> _Given entries_
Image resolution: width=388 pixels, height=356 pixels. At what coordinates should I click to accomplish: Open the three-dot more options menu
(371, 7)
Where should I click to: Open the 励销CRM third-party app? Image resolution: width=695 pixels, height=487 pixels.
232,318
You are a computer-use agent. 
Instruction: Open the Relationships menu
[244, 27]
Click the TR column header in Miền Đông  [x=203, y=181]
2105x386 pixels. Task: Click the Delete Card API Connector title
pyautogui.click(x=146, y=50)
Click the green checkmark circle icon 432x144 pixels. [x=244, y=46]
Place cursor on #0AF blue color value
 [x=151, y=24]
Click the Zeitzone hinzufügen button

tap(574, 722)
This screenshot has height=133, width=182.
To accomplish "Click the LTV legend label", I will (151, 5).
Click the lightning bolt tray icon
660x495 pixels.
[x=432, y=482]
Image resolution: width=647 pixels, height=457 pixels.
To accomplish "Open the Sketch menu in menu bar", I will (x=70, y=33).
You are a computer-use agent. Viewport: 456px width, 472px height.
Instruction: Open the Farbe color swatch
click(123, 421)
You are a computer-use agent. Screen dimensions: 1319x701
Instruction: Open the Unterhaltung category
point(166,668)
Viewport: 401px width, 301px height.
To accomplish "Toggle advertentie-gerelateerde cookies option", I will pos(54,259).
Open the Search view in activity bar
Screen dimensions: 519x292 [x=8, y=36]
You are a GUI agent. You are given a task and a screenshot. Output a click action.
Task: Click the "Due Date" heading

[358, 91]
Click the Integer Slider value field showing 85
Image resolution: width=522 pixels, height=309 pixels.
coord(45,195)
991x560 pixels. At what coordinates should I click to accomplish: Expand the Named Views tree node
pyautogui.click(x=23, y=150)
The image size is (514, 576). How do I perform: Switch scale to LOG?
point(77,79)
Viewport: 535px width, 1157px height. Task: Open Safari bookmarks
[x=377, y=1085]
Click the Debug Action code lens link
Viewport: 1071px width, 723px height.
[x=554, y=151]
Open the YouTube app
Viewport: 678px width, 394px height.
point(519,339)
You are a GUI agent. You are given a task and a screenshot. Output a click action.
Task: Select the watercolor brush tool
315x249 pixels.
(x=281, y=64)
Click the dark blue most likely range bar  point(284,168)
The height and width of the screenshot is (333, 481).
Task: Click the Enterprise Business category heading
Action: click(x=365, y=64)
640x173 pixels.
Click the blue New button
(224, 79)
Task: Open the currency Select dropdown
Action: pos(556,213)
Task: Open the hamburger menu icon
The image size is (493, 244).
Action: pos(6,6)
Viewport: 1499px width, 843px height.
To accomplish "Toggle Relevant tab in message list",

> _Task directions_
Examine the records above and give the number of lines in which the string "Toggle" appears, with no other words.

> _Answer for the task_
2